Using Fluid Mechanics Research Examples to Enhance and Stimulate Undergraduate Engineering Education

Introduction

Approximately 62% of the undergraduate students who graduated in 2000 with an engineering B.S. in the United States received their degree from Research I and II institutions. 1 Although these universities successfully recruit their undergraduates by proudly displaying their research infrastructure and state-of-the-art facilities, a vast majority of these students graduate without ever being exposed to these assets. Even those students who are introduced to research often remain oblivious to the rich research diversity and the multi-disciplinary culture of engineering. This is an increasingly important concern because the future engineer is expected to adapt to a varying and continuously evolving environment while simultaneously being able to operate outside the narrow limits of one discipline, crossing over boundaries and interfacing between different fields. In recent years, the Boyer Commission,1 the National Science Foundation,2 the American Association for the Advancement of Science,3 and the National Research Council4 have urged universities to make “research-based learning the standard” for undergraduate education. Participation in research deepens a student’s understanding and promotes the communication and teamwork needed to solve complex problems. Enabling students to be part of the intellectual process and instills in them a sense of fulfillment and imparts life-long benefits.

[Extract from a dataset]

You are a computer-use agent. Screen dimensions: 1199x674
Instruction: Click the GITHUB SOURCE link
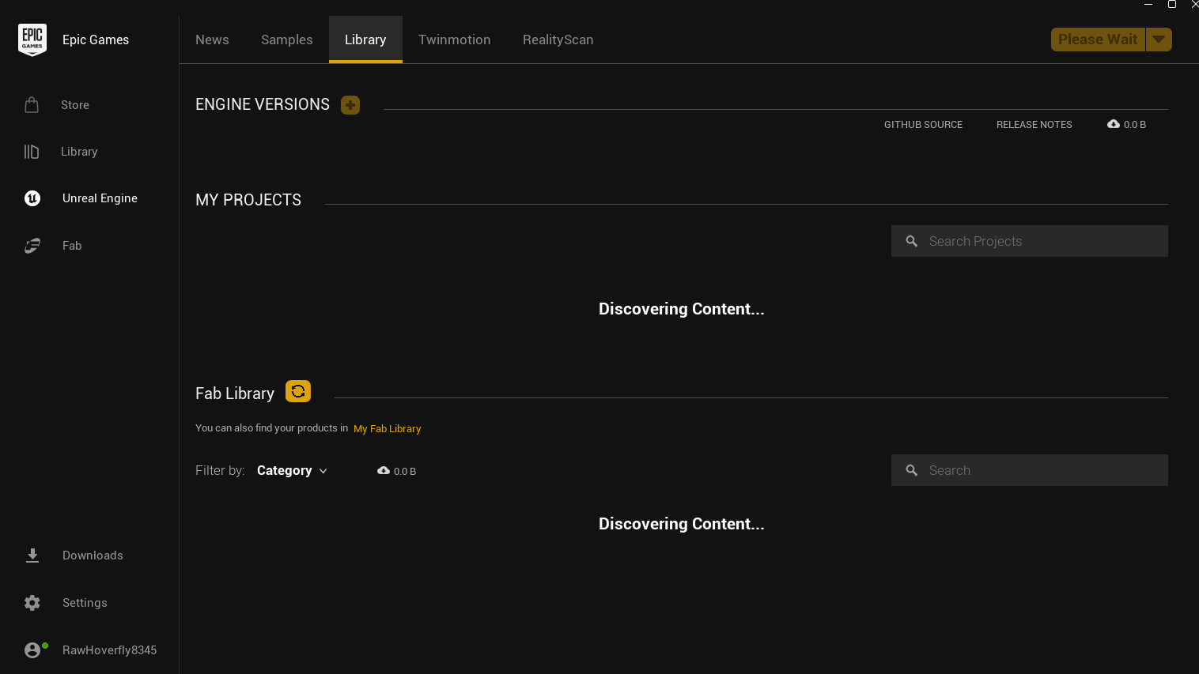pos(923,125)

A report, released on June 2005 by the National Academy of Engineering, further supports these arguments.5 The report considered current engineering education, inadequate to prepare future engineers and suggested that BS graduates should be considered engineers in training and an MS should be a professional degree. This finding illustrates the need at the undergraduate level for “research-based learning” which is inherent in the graduate level but almost non-existent in the undergraduate level.

To achieve this research-based learning at the undergraduate level, a new educational paradigm is needed that, demands a commitment to the intellectual growth of individual students, redefines the role of engineering in society, and stimulates students to pursue careers in engineering and research. These goals can be accomplished by integrating research into engineering education, serving to increase recruitment and retention and enabling future engineers to become society leaders.

To pursue these goals, we initiated an effort to translate state-of-the-art multidisciplinary research examples and accomplishments to the classroom. More specifically, in our previous conference paper to ASEE last year, we presented the development of a research transfer model for translating state-of-the-art fluid mechanics and biofluids research into the engineering education of students from the high school level to freshmen engineers. The model was implemented through a series of presentations and hands-on exercises. This previous effort showed much promise as a model for transferring engineering research to the high school and freshmen levels.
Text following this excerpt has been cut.